> _Work to do_:
[1] Answer these questions using the shabu price-war article.
(a) How much does the suki buffet at the first Bonus Suki outlet cost per person?
(b) Who is the president of the Thai Restaurant Association?
(c) What are Suki Teenoi's operating hours?
[2] In the shabu price-war article, rewrite the stretch from "The first outlet" through "of Business Development.", swapping "revenue" for "sales".

> _Source extract_:
Shabu restaurants forced into price war

Bangkok Post8 hours ago
The Thai Restaurant Association sees the price war among major shabu brands as reflecting challenges of the sluggish Thai economy, as consumers are increasingly seeking value-for-money dining choices. This price competition is also affecting small and medium-sized restaurant operators.
Last weekend, Thai media reported on the launch of Bonus Suki, a new sukiyaki brand operated by Koomkoom Co Ltd, a subsidiary of MK Restaurant Group.
The first outlet is scheduled to open in Saraburi province tomorrow, offering a suki buffet at just 219 baht per person, excluding VAT.
"If the Thai economy was in a better condition, we wouldn't see this kind of price war in the restaurant industry. But with the current sluggish economy, restaurant operators must compete on price," said Thaniwan Kulmongkol, president of the Thai Restaurant Association.
In 2024, the SET-listed MK Restaurant Group recorded revenue of 15 billion baht and a profit of more than 1.4 billion baht.
Meanwhile, BNN Restaurant Group posted revenue of 7.07 billion baht and a 1.16-billion-baht profit last year, according to the Ministry of Commerce's Department of Business Development.
Average spending per head at MK Restaurant is currently 600–700 baht, while at Suki Teenoi it stands at about 300 baht per head, Mrs Thaniwan said.
She said the rapid growth of Suki Teenoi has been driven by several factors. One key reason is its extended operating hours -- from 11am until 5am the next day -- matching the lifestyles of younger generations who tend to stay out late. These longer operating hours enable the restaurant operator to reduce the rental cost per square metre.

> _Supplied material_:

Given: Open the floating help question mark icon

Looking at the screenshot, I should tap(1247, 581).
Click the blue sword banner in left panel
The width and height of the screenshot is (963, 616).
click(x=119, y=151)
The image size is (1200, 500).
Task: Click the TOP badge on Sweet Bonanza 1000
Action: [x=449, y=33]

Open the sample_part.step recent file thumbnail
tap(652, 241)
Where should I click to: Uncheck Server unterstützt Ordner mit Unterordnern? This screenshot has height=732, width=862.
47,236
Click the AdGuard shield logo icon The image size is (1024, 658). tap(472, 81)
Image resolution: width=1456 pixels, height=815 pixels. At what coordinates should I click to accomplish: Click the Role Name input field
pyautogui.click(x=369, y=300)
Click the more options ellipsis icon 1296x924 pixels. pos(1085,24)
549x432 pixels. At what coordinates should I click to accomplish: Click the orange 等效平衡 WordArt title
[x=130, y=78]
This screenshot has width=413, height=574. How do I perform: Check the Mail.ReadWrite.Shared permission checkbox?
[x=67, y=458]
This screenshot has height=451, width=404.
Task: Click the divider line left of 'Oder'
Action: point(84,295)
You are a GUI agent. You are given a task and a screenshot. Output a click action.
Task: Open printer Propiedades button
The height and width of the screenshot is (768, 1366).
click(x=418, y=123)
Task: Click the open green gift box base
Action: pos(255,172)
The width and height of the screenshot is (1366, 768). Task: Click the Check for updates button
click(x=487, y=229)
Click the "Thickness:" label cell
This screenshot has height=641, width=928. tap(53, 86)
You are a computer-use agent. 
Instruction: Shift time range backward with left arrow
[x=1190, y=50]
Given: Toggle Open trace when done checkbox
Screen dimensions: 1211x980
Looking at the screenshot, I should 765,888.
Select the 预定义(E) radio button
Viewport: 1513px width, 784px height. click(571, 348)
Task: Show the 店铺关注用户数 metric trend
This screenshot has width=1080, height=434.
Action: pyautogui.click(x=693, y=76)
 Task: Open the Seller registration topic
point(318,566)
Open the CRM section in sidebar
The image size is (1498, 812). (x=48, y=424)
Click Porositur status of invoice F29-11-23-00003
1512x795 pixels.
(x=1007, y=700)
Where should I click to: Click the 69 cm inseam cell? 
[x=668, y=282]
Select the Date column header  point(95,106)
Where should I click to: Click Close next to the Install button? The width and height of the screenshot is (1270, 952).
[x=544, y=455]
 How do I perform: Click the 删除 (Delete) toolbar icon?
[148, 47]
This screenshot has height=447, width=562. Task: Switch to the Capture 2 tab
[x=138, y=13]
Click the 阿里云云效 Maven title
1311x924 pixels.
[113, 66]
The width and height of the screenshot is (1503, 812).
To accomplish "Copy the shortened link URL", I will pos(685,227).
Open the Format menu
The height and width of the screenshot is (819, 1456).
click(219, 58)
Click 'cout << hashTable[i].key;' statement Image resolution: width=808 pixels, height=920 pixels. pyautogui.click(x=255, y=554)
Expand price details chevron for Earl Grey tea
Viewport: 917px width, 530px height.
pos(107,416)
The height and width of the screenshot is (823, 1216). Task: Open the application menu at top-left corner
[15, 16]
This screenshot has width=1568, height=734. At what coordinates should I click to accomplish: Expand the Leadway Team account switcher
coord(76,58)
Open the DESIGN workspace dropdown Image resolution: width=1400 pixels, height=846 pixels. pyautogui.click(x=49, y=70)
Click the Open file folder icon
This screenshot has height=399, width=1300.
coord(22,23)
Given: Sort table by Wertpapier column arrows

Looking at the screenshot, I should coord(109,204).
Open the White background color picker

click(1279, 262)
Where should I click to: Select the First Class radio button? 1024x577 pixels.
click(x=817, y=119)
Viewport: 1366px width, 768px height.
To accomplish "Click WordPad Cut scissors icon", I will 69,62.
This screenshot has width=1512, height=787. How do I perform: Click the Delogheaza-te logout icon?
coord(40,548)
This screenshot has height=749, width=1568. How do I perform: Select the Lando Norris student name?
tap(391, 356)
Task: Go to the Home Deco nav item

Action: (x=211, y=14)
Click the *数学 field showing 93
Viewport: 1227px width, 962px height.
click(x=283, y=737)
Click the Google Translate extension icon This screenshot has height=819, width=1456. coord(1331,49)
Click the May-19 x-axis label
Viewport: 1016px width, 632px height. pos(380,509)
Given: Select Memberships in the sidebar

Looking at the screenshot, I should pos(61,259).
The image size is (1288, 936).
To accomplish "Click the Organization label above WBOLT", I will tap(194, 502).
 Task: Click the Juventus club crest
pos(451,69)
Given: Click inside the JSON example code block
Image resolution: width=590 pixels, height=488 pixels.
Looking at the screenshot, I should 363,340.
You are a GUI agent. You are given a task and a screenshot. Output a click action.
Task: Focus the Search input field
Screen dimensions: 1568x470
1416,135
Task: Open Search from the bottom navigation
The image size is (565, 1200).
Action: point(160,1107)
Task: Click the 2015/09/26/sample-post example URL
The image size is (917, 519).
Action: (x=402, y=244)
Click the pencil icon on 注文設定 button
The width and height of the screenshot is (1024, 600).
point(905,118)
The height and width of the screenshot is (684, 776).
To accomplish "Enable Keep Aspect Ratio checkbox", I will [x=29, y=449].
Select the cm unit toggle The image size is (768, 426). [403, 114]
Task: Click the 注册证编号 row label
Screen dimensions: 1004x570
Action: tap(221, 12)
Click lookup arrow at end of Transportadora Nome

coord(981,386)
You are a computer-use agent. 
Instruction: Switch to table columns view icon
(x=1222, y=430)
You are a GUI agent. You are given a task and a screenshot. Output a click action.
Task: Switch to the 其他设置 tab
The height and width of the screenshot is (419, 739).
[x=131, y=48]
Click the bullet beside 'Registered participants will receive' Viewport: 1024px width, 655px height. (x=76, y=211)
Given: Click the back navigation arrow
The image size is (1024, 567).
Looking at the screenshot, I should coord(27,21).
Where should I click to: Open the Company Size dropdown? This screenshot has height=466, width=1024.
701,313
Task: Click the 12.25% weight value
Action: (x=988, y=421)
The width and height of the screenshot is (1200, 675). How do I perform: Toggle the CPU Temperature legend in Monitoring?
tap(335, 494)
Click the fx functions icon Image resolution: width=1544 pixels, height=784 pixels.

> _Worked solutions_:
[1]
(a) 219 baht per person, excluding VAT.
(b) Thaniwan Kulmongkol.
(c) From 11am until 5am the next day.

[2]
The first outlet is scheduled to open in Saraburi province tomorrow, offering a suki buffet at just 219 baht per person, excluding VAT.
"If the Thai economy was in a better condition, we wouldn't see this kind of price war in the restaurant industry. But with the current sluggish economy, restaurant operators must compete on price," said Thaniwan Kulmongkol, president of the Thai Restaurant Association.
In 2024, the SET-listed MK Restaurant Group recorded sales of 15 billion baht and a profit of more than 1.4 billion baht.
Meanwhile, BNN Restaurant Group posted sales of 7.07 billion baht and a 1.16-billion-baht profit last year, according to the Ministry of Commerce's Department of Business Development.